Health care and education are priorities for Liz Cronk, the NDP candidate for Borderland.
Cronk was born and raised in Austin, Manitoba and grew up with her four brothers spending time on her grandparents’ grain and cattle farm.
She left home at age 17 and moved to Winnipeg where she received her Registered Nurse diploma from Misericordia Hospital School of Nursing. She worked in a variety of positions at the Health Sciences Centre gaining experience in orthopaedics, urology, dialysis, dental surgery and medicine. Liz also holds a bachelor’s degree in political studies and psychology from the University of Manitoba and for the past several years has worked on the front lines in inpatient mental health.
An active member with her nurses’ union local, she represents the mental health nurses on the executive and sits on the local bargaining committee. She presently sits on the Board of Directors of the Manitoba Nurses Union and has served for 13 years on the St Boniface Workplace Safety & Health Committee representing nurses.
“I’ve seen the damage that the Pallister health cuts have done to our health care system and I’ve been wanting to run somewhere for quite a while,” she said. “
Cronk said she’s been interested in politics since the age of 12 and has worked on other campaigns over the years.
While health care is on her mind, it’s also on the minds of voters she’s met while knocking on doors.
“Pallister cut flu clinics across the province, he announced the closure of 23 rural EMS stations,” she said. “I’ve talked to nurses in Borderland, particularly in Altona… they’re overworked, (they) have to stay overtime… the ER times are long.”
She’s also an advocate for smaller class sizes, something she said she hears on the campaign trail. “Some voters don’t want their children in large classrooms, they want their children to have more one on one care,” she said.
Cronk said the NDP also want to create an affordable quality of life by “helping first time home buyers with $1,000 towards a first home, keeping Autopac rates low by putting drivers ahead of private insurance companies and free parking when visiting a hospital.”
“You shouldn’t have to worry about going out to check a meter when you’re in emergency with your loved one,” she said.
Cronk said it’s also a priority to keep Manitoba Hydro strong and publicly owned to keep rates down.
“When Filmon was in power, he sold MTS and our telephone rates went up,” she said. “Hydro needs to be kept public.”
Cronk knows the Borderland constituency (previously Emerson) is not traditionally NDP. In fact the last time it was NDP was 46 years ago. An NDP MLA was elected in 1973 and served until 1977.

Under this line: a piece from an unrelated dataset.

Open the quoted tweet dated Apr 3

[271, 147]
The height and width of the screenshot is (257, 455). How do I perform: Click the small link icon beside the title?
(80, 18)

“I’ve got experience and knowledge of the health care system,” she said. “I’ve got general life experience. I’m not 25 years old like one of the candidates is…”
Cronk said she’s been welcomed warmly as she’s gone door to door.
“I still think the number one priority for Manitobans in this election is health care,” she said. “I think there are a lot of progressive people living in Borderland and I think they need a progressive candidate, which I don’t think they’ve had.”
And while she is a parachute candidate (someone that lives outside the constituency they’re running in) she said she would move to the area if elected.
“I know a person who lives there often has an advantage and I get that,” she said. “But there are lots of MLAs who were elected that didn’t live in their constituency.”
The Borderland constituency includes as candidates: Ken Henry – Green Party, Loren Braul – Liberal, Joshua Guenter – PC Party, Cliff Graydon – Independent and Liz Cronk – NDP. The election takes place Sept. 10.